今回,新潟大学ではALSにおいて首下がりを呈した症例の臨床像について後方視的な検討を行った.これは首下がりを主徴としたALS症例で,日常生活動作(ADL)の制限が目立った症例を担当したことがきっかけであった.
対象は2003年から2010年までの間に入院し,改訂El Escorial 基準でdefiniteないしprobable ALSと診断された症例のうち,首下がりを呈した症例とした.首下がりの定義は,頸部伸筋の筋力低下のため,立位時・臥位時に重力に抗して首を持ちあげられない状態となり,視野制限のためADL制限を認める状態とした.研究の目的はALS症例における首下がりの頻度を求め,さらに首下がりがもたらす影響を確認することである.また首下がりを呈した症例の発症年齢,初発症状,頸部伸筋以外の筋力低下の分布,神経所見,電気生理学的所見,生存期間も診療録を用いて後方視的に調査した.

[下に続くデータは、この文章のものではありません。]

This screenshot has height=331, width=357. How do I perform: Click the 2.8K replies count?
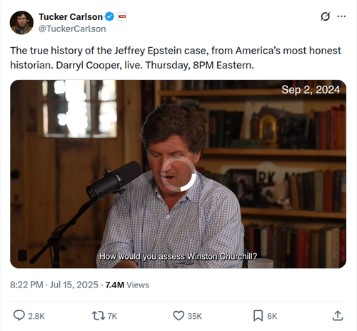[36, 316]

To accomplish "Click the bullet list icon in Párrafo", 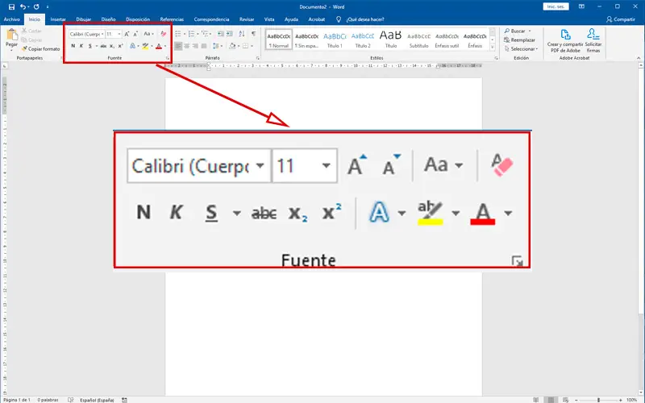I will [178, 34].
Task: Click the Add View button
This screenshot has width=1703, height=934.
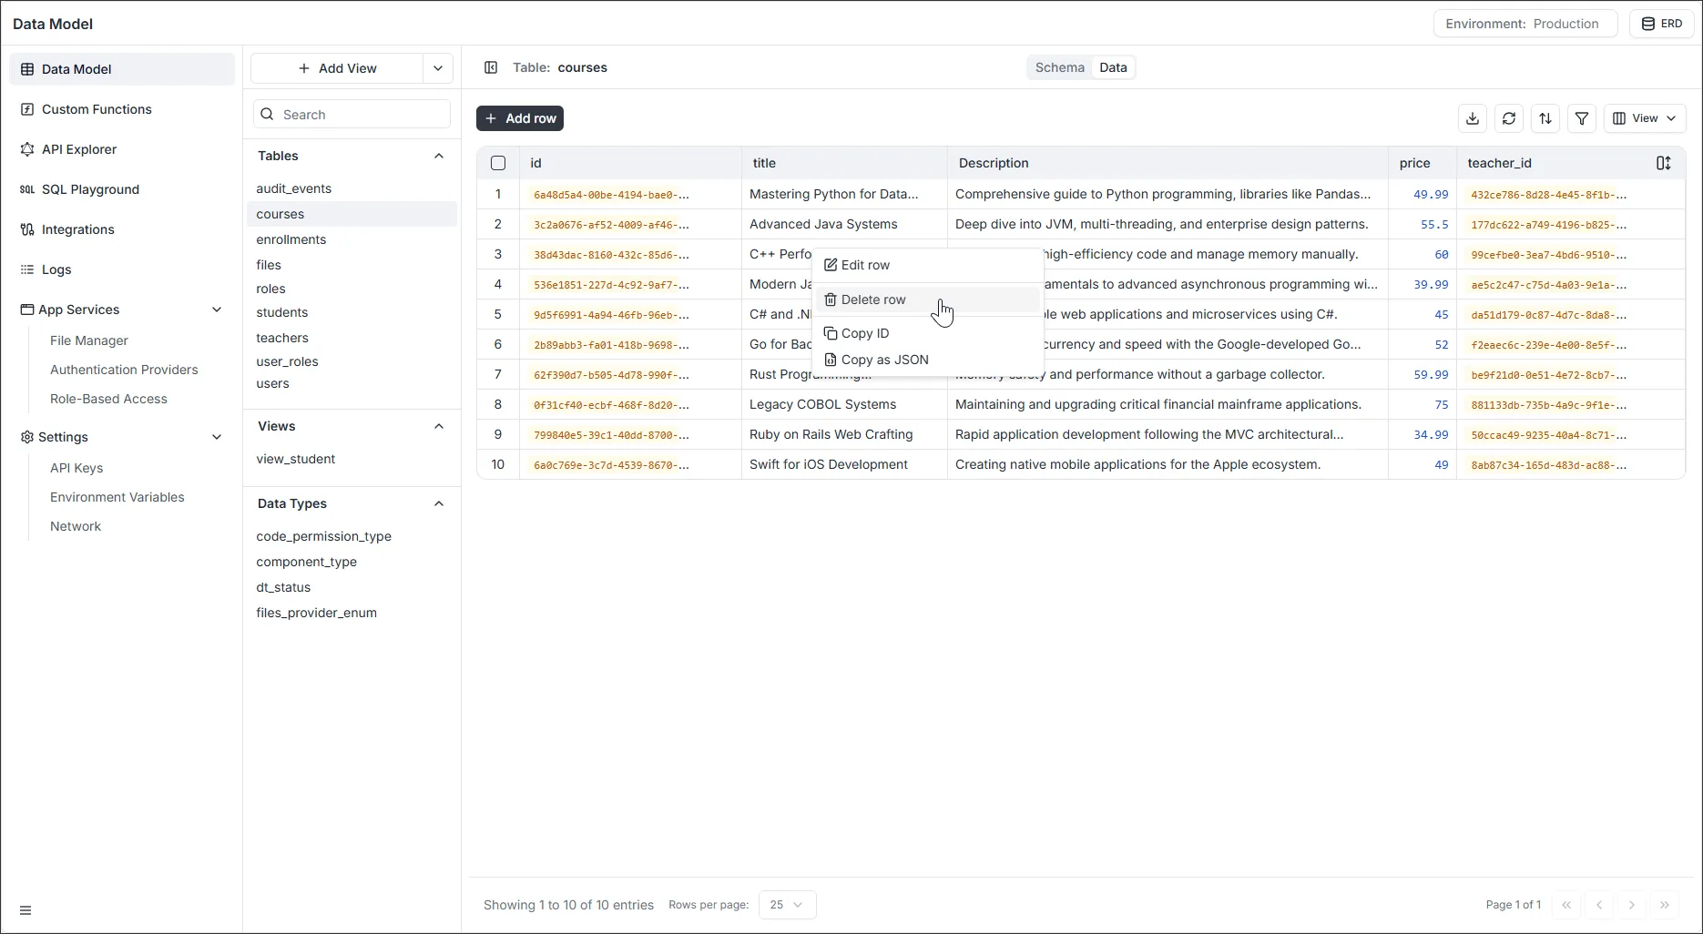Action: point(337,68)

さて結果であるが105名のALS患者さん(男性65名,女性40名)が期間中に入院し,全例が孤発例であった.うち3名が首下がりを呈し,その頻度は2.9%であった.ALS自体の発症年齢は入院した順に56,63,53歳で,初発症状は球麻痺症状が2名,上肢筋力低下が1名であった.一方,下肢に筋力低下が目立つ症例において首下がりは認めなかった.首下がりの出現はALS発症から,それぞれ14,4,26ヶ月後とさまざまであった.いずれの症例でも下肢の筋力低下は保たれる傾向にあり,上肢筋力低下や球麻痺が顕著になった進行期においても歩行は可能であった.全例で上位運動ニューロン徴候を認めた.針筋電図検査ではいずれも症例も球筋,上下肢を含む神経原性変化を認めた.首下がりの影響は2点あり,①頸部の不快感・痛みと②ADL制限,とくに食事や着衣が不自由であることであった.いずれも頸部カラーを使用し姿勢を改善することで軽減した.生存期間は順に28,26,69ヶ月であった.剖検が2名で行われ,通常のALSと異なる変化は認めなかったが,舌下神経核や胸髄レベルの脊髄前角における神経変性が高度であった.逆に腰髄レベルの変化は軽度で,臨床表現型に対応していた.

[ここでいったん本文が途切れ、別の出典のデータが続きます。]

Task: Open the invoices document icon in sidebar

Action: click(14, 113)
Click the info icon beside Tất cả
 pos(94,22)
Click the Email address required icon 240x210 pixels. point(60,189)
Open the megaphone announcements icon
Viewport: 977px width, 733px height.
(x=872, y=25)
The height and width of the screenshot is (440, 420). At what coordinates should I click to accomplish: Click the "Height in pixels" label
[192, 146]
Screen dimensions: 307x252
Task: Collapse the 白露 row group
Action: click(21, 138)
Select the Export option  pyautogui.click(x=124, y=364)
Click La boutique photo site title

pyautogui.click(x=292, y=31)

インドからの既報はEl Escorial基準による診断が行われていないため単純に比較しにくいが,首下がりの頻度は1.3%(9/683)であり,それと比較すると今回の検討は約2倍頻度が高いことになる.つまりALSにおける首下がりは稀ながら存在することが確認され,ALSは首下がりの鑑別診断として考慮すべきと考えられた.またALSにおける首下がりは,頚部痛や,歩行,食事,着衣といったADLに制限を及ぼすこと,頸部カラーは対策として有効であることも確認できた.また首下がりを伴う3例のALSは臨床病理学的に似ており,このような臨床バリアントが存在する可能性が示唆された.つまり上肢や球筋の筋力低下・筋萎縮が目立ち,首や上肢は下垂しつつも,下肢筋力は保たれ歩行可能という症例である.このような特徴的な筋力低下の分布が,近年話題になっている運動神経変性の局在と進展様式(Neurology 73:805-811, 2009)によって説明がつくのか興味がもたれる.
Amyotrophic Lateral Sclerosis 2012, early online.